Fate provided the answer in the coming weeks while sitting in the E-lounge at the community college. A visibly frustrated Mary Jane entered and slumped in the chair across the table. The beautiful Italian girl’s troubles provided the opportunity to earn some nice-guy credits desperately needed for a date. “What’s wrong?”
She whipped her long, lovely hair in a quick shake of the head. “I messed up so bad; I have a two-page essay due in like an hour and forgot about it.”
I smirked. “Oh, that’s no big deal; give me the directions.”
Handing me the directions, she moved to the same side of the table, distracting me with her hotness, but determined wielding of pen and paper forged an essay in about twenty minutes.
“See if that works.” I handed it to her.
She sighed in relief, “Thanks. It would have taken me forever to write that.”
“Really?”
She frowned. “I hate writing papers.”
She departed for class as essay writing machinations identified a market, and after leaving school, I purchased a top-of-the-line Smith Corona word processor. With the help of Mary Jane, people began requesting service and paying for essays. Quickly, a portal opened to a wondrous place of hot Italian sex, paper writing, and partying. The ease of market entry shocked less than the ever-growing business that quickly rivaled the pay of the banking job. The simpleness of obtaining customers from word-of-mouth paled in the marketability Mary Jane suggested while smoking weed after having sex one evening. “Dude, you should just go to the people who need the papers the most, the jocks. They’re all idiots.”
She was correct. Returning to school the next day to visit the lounge occupied by football players, I found a jock who shared my astronomy class. “Hey Martin, do you know anyone who might need help writing papers?
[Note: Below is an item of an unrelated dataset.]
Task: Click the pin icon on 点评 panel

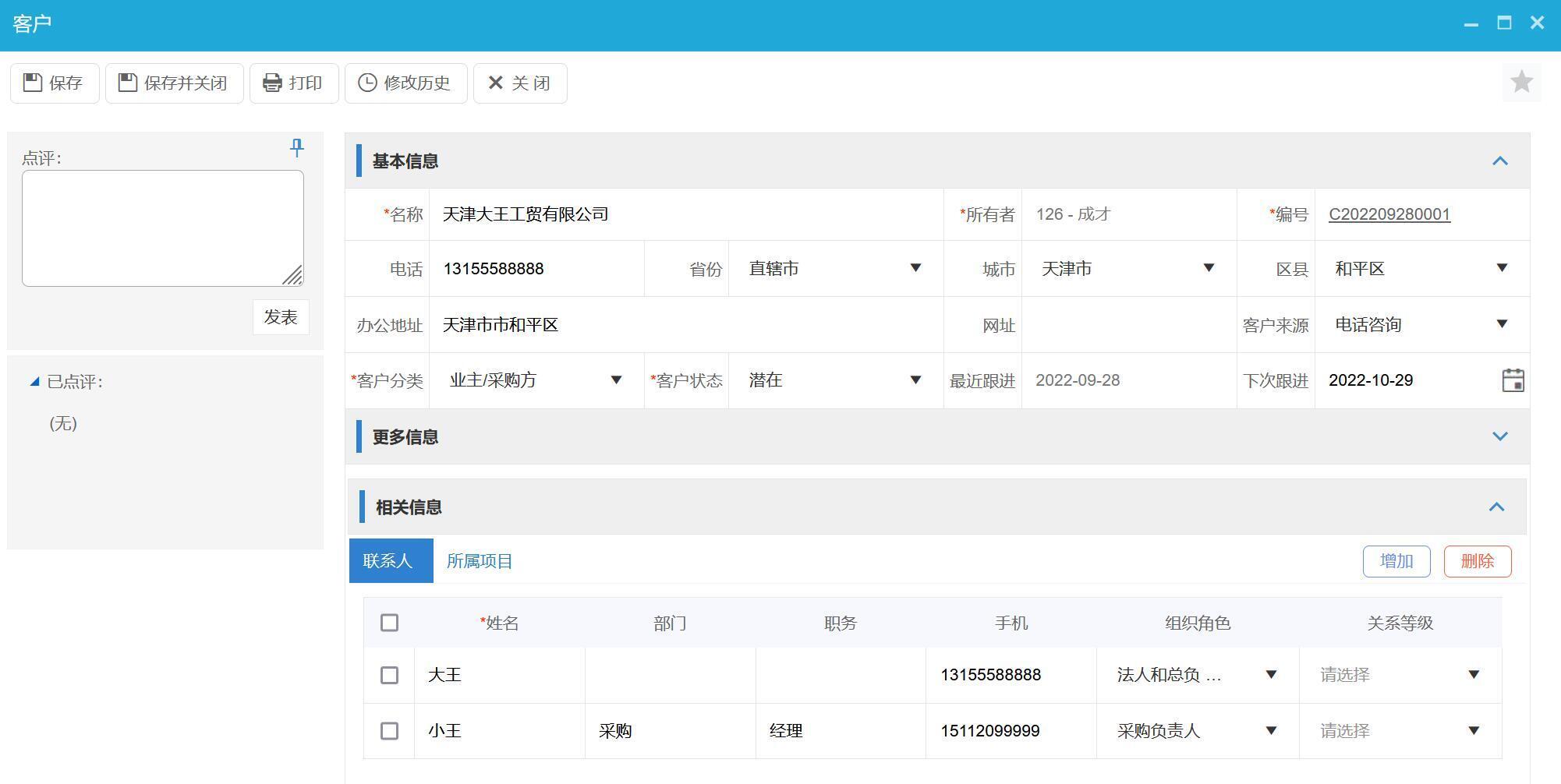Action: pos(296,148)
I am trying to earn some extra money.”
“Yo! You just don’t know. We got to maintain our grades, or we can’t play. If you can help us out, I know about five guys who would pay you.”
Paper after paper written for dumb jocks increased as they found me almost daily in the E-lounge. Often, they presented directions and money, but sometimes jocks didn’t understand their mental inferiority and attempted to write the papers. This effort resulted in commendable but futile efforts returned by professors requiring revisions. Revision work provided much entertainment as Mary Jane stood on my sofa in her underwear and recited the jock papers while smoking a joint.
“One night, I went to bed and dreamed I was a woman.” She tilted her head and closed her eyes. “When I woke up, I found I no longer had a penis and balls. I had a furry bush where my balls and penis used to be.” Her eyes and mouth widened in surprise. “Yes, I had a vagina, and I decided to explore my new vagina.”
Smoke billowed from her mouth as she read in a peal of laughter, and witnessing her antics justified paper writing, and soon, the fun and money earned outstripped the banking job’s torment. Clearly, the job hindered the new career path and needed to go, and I would like to say I stormed into the bank and defiantly told them, “I quit!” Instead, several months passed before a night of drunkenness caused termination, but life progressed swimmingly anyway.
Like all good things, hot Italian love and term papers ended in time, with the beautiful lover disappearing into the ether of young adulthood as work absorbed me. Paper writing was a thing of college, not a real job, and certainly not meant to be a career. In the aftermath of education, attempts to write books and publish met with defeat, and time wore on in a day-job doldrum that paid the bills and then some.